= Try it =
With no images included, output each entry below exactly as it appears.

(Dataset content begins)

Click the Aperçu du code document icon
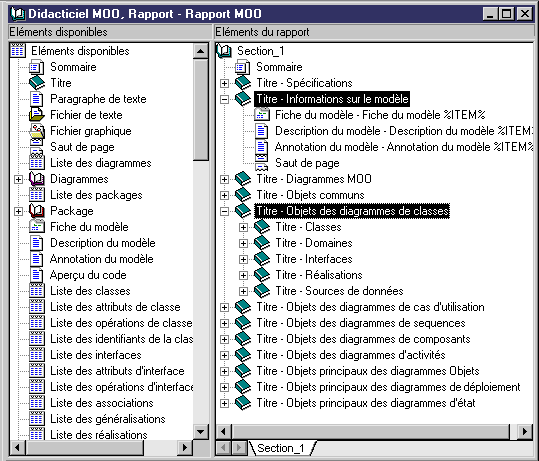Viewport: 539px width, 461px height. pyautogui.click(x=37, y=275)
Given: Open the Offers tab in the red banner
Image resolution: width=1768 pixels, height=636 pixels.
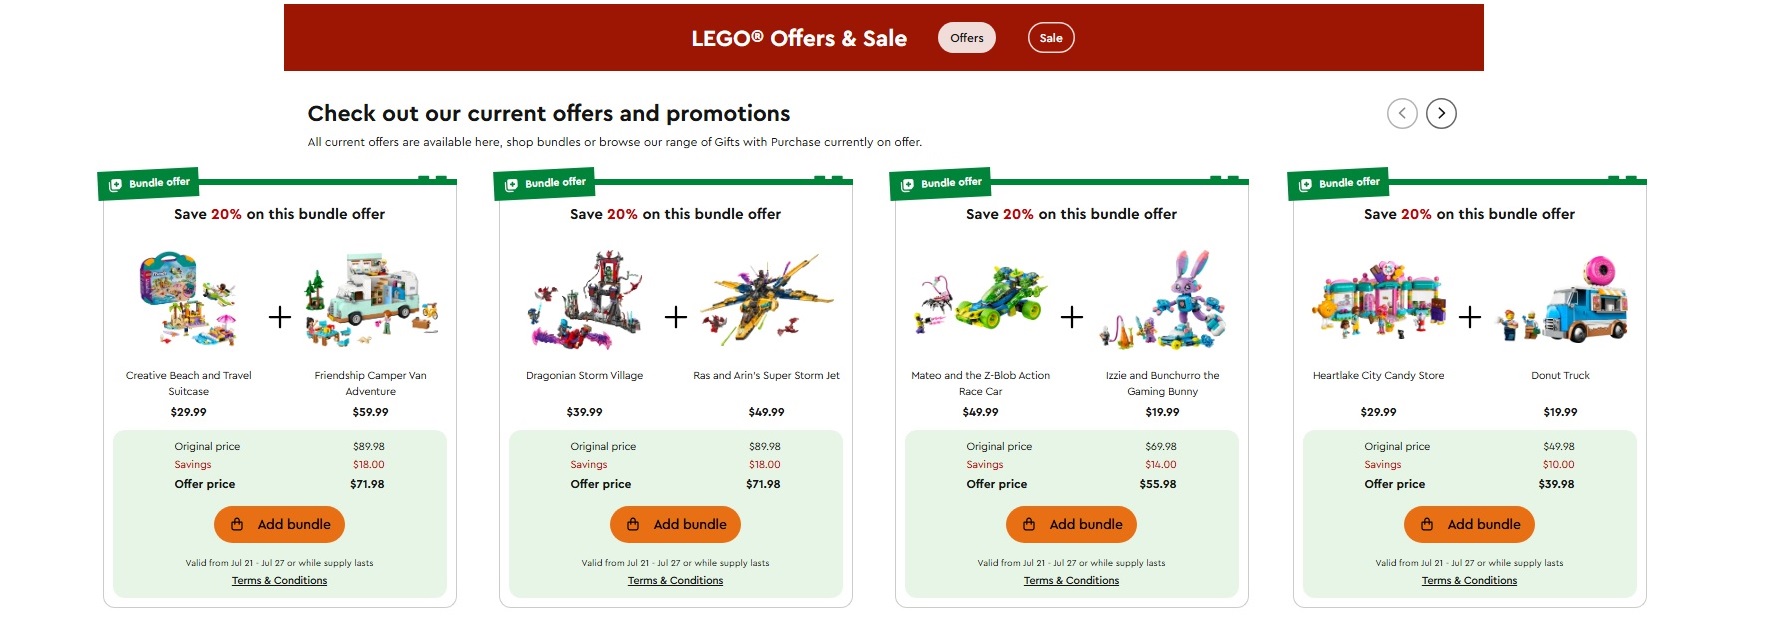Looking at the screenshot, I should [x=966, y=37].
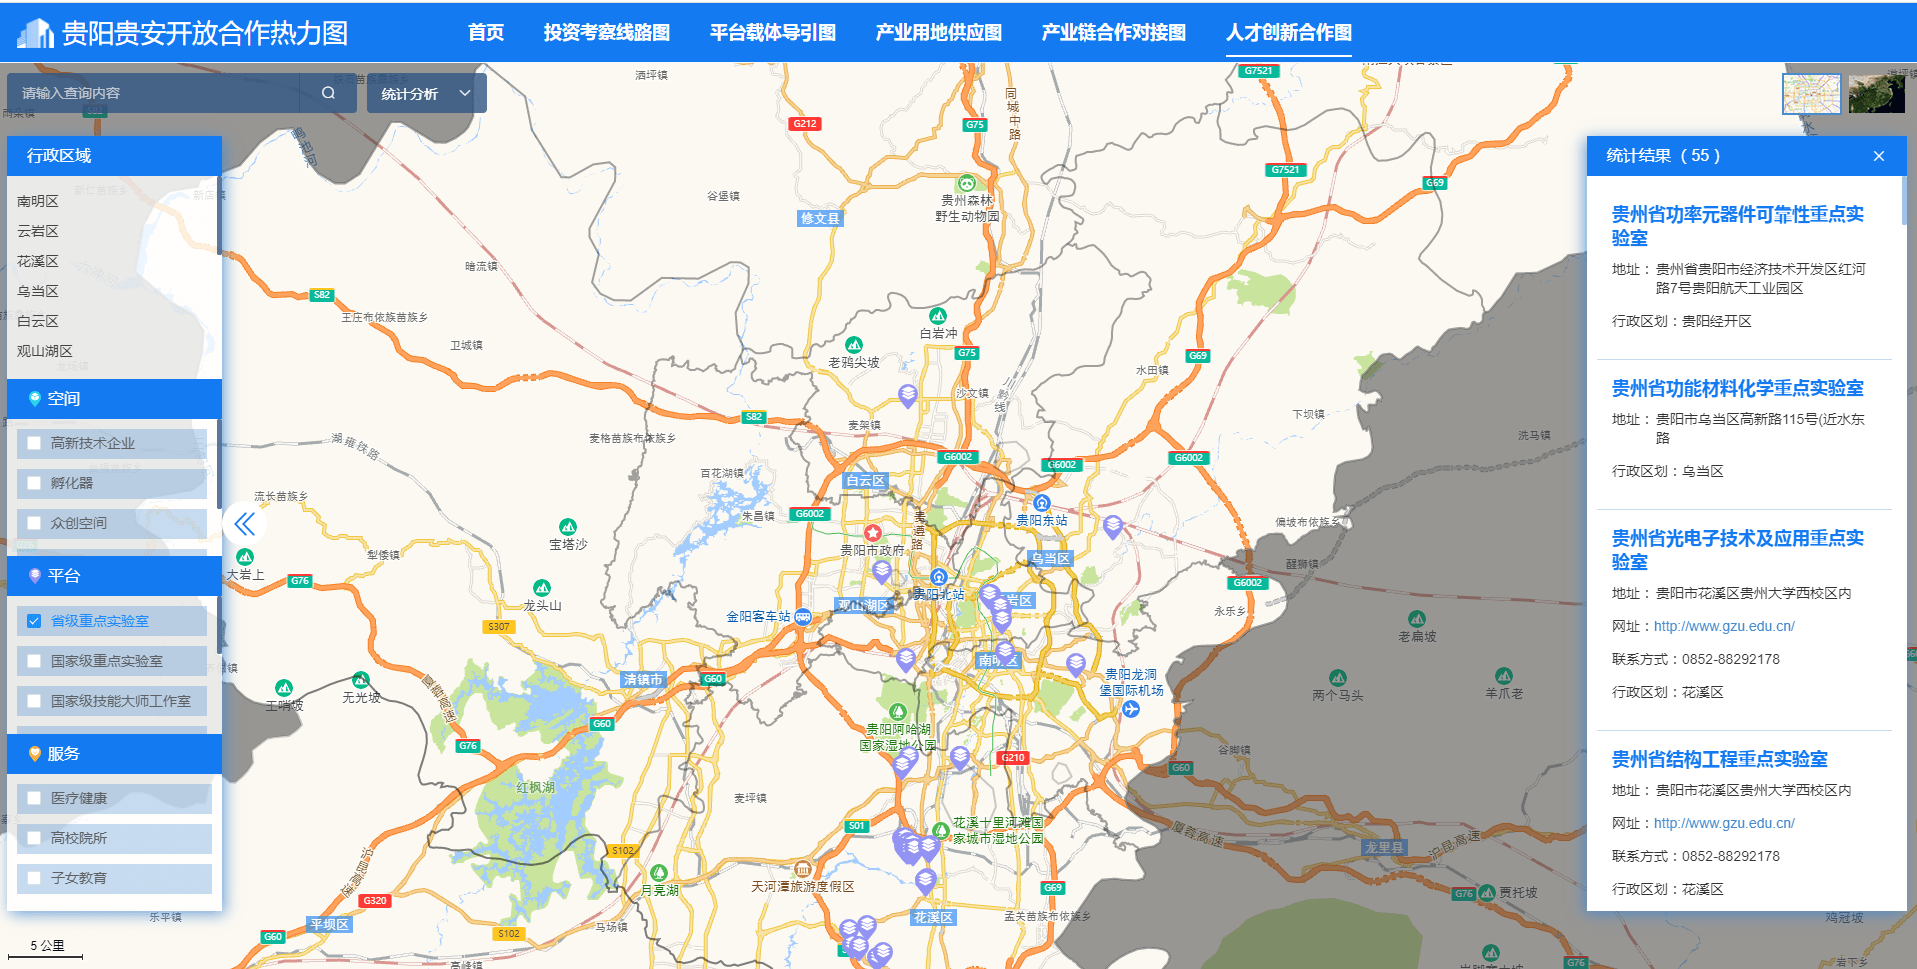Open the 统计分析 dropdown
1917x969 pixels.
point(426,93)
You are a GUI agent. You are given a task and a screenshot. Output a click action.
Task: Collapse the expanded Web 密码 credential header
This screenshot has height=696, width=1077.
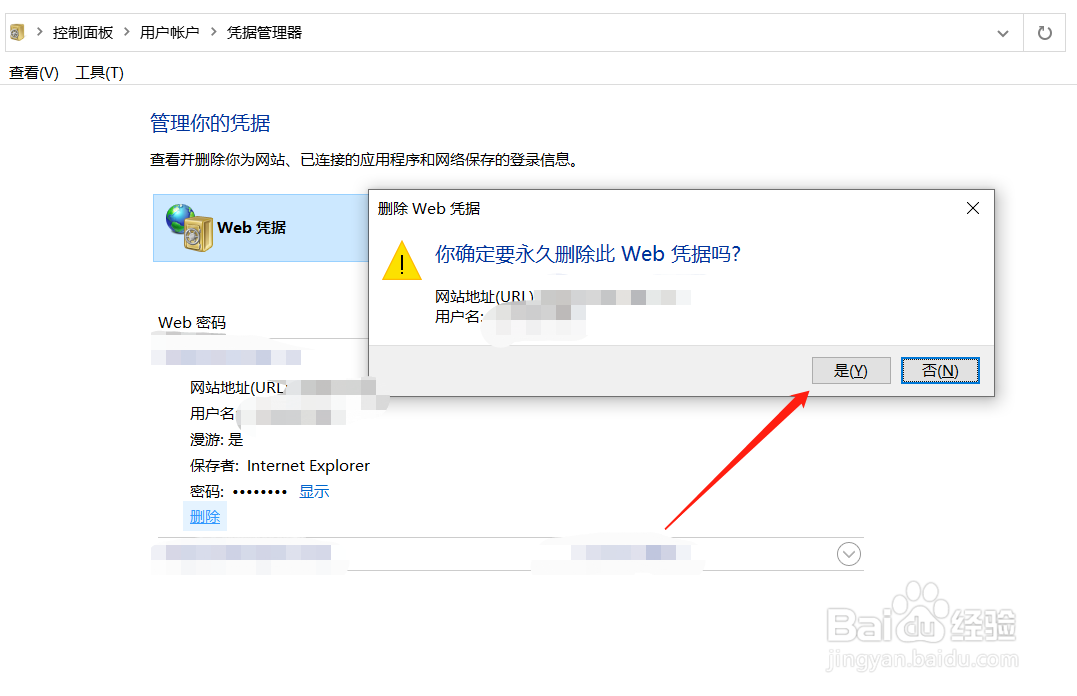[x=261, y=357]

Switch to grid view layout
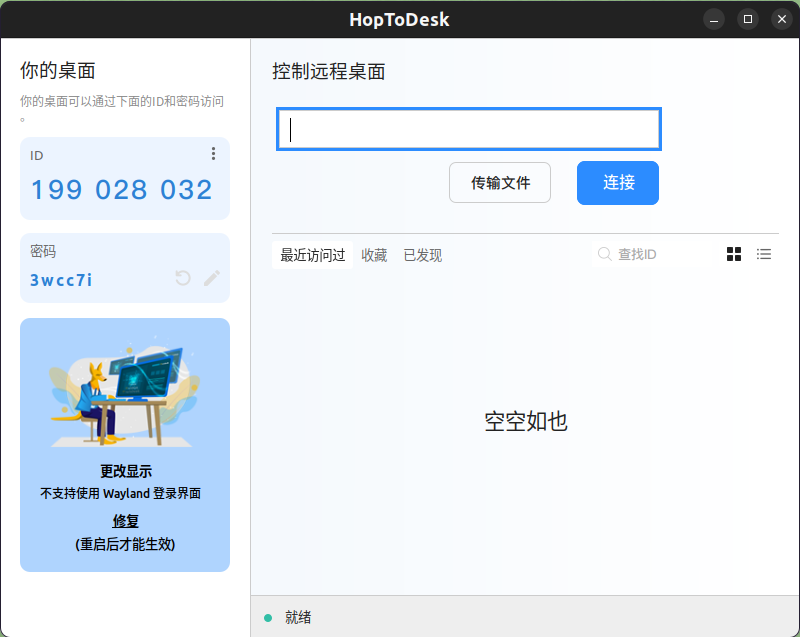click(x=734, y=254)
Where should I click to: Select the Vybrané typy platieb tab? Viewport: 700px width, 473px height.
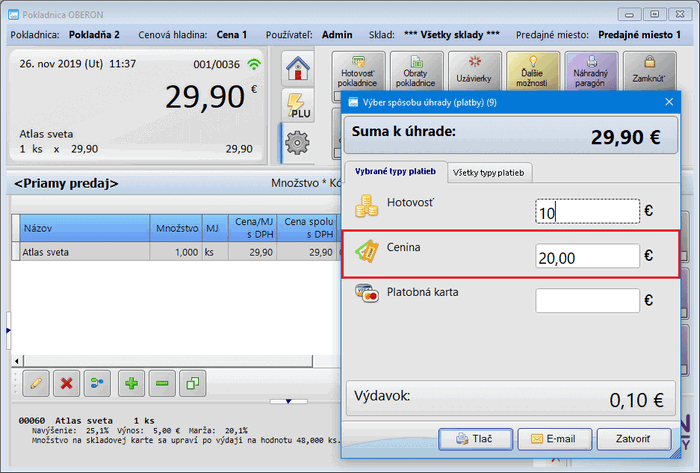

(Dataset content ends)

= Written response =
Click the Aperçu du code document icon
Viewport: 539px width, 461px height. pyautogui.click(x=37, y=275)
Given: Open the Offers tab in the red banner
Image resolution: width=1768 pixels, height=636 pixels.
Looking at the screenshot, I should [x=966, y=37].
Open the 统计分析 dropdown
1917x969 pixels.
point(426,93)
You are a GUI agent. You are given a task and a screenshot. Output a click action.
Task: Collapse the expanded Web 密码 credential header
This screenshot has height=696, width=1077.
[x=261, y=357]

Switch to grid view layout
click(x=734, y=254)
Where should I click to: Select the Vybrané typy platieb tab? Viewport: 700px width, 473px height.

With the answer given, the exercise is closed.